日本から消えつつある喫茶店文化が海の向こうで進化した

(日経「春秋」2015/2/12付) 運河が縦横に走る東京の下町、深川近くの一角に若者たちが押し寄せている。米国で人気のコーヒー店が先週、日本1号店を開店したためだ。古い倉庫を改造した店内は工場を兼ねる。焙煎(ばいせん)したての豆を使い、1杯ずつ手で淹(い)れるのがこのチェーンの特徴だ。どんどん客をさばけない理由もそこにある。時間が貴重品であるはずのIT(情報技術)分野で働く人々が支持しているそうだ。このコーヒー店、「創業した米国人は、店づくりのヒントを日本の喫茶店から学んだ」と聞く。豆をきちんと選び、手間をかけて焙煎し、客の前で丁寧に供する。日本から消えつつある喫茶店文化が海の向こうで進化したわけだ。この店の海外進出を支えたのは、シリコンバレーベンチャー企業を育ててきた投資家たちだという。流れに逆張りする起業家。自らの舌を信じ未来に賭ける投資家。カップの向こうに米国のたくましさを感じる。
(JN) 珈琲のあおの香り、それだけで幸せになるというのは大袈裟だが、ゆっくりと香り味わいを楽しみたいのは、忙しない世の中であればこそ大事な時間になる。

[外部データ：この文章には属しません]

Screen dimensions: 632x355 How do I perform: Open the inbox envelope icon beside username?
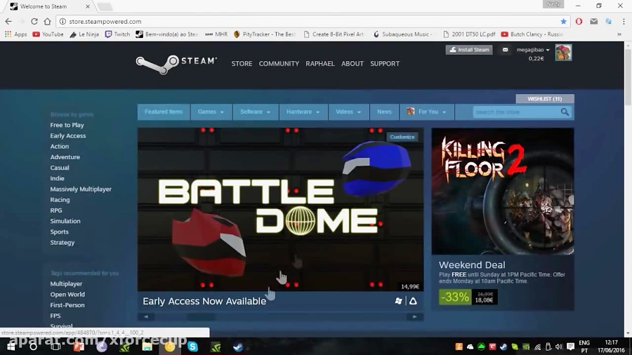point(504,50)
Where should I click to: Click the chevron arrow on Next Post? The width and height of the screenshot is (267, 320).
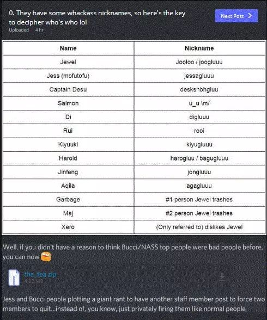[x=250, y=16]
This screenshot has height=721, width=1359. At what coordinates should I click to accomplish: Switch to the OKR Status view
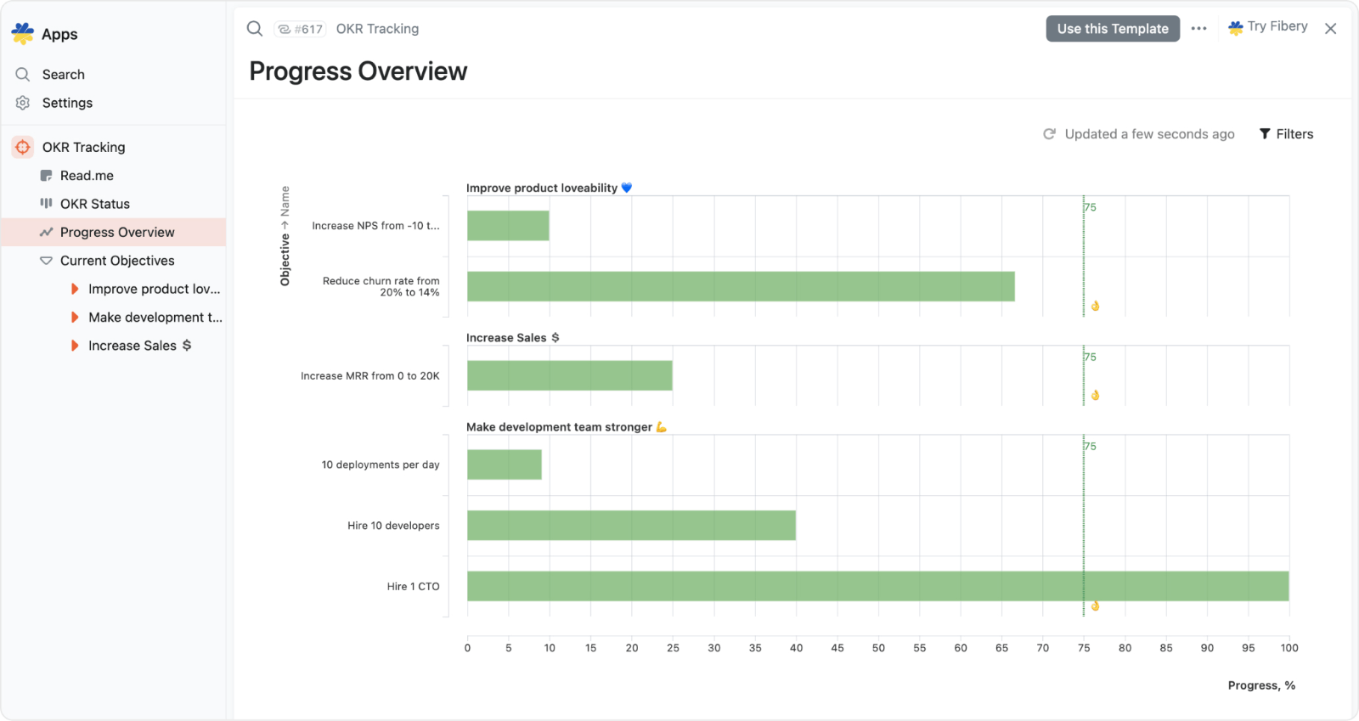(94, 204)
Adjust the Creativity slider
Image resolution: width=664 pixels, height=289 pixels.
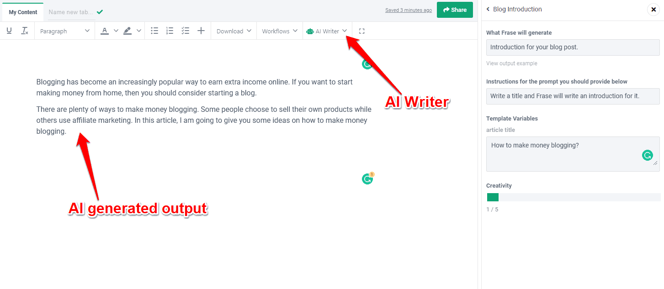pyautogui.click(x=573, y=197)
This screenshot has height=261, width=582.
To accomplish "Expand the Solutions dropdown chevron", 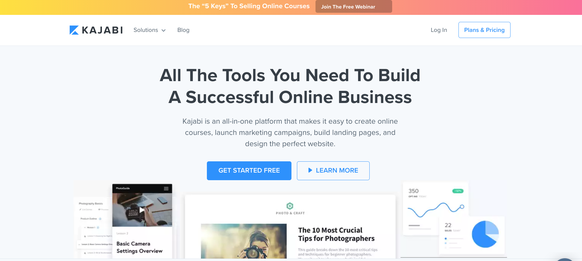I will [x=163, y=30].
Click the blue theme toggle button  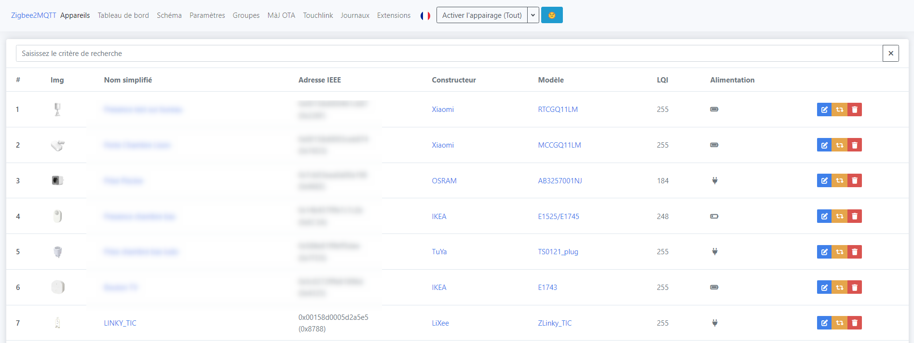tap(552, 15)
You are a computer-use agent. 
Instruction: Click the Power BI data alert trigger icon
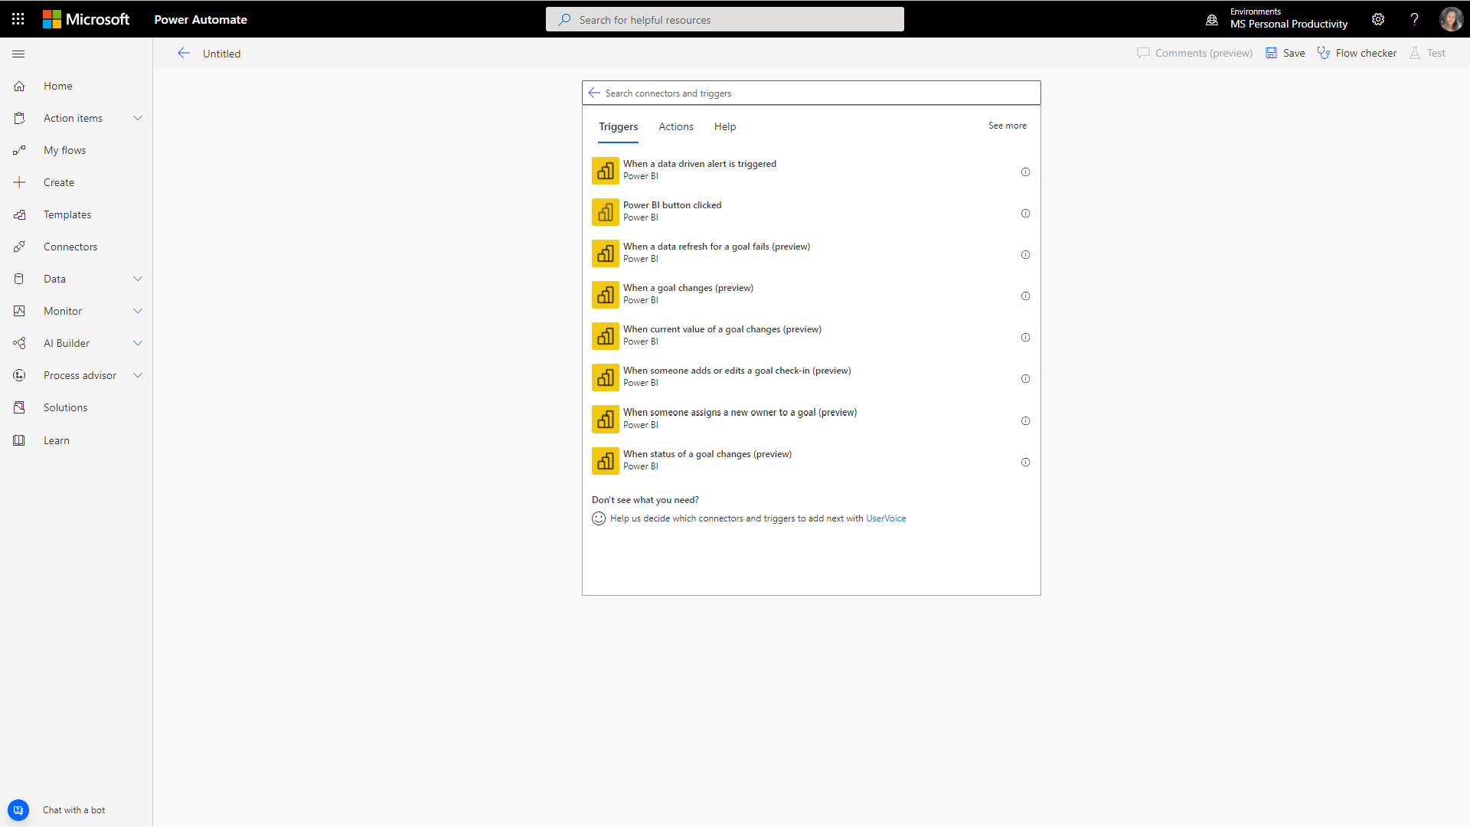(604, 170)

その昔は、大きなカップアメリカンコーヒーをガブガブ飲みながら、論を闘わせるてもいたが、今は、家庭でも職場でも、自分でじっくり香りを楽しみながら点てるのが醍醐味でもある。また、皆さんどうであるかわからないが、喫茶店は、一人の時間を楽しむ一時でもある。楽しみ方は様々、一人を楽しむ店もあれば、仲間が集まってくる店もある。喫茶店文化は変わろうとも、チェーン店も多くなるであろうが、いつまでも私たちを迎える店が長く続いて欲しい。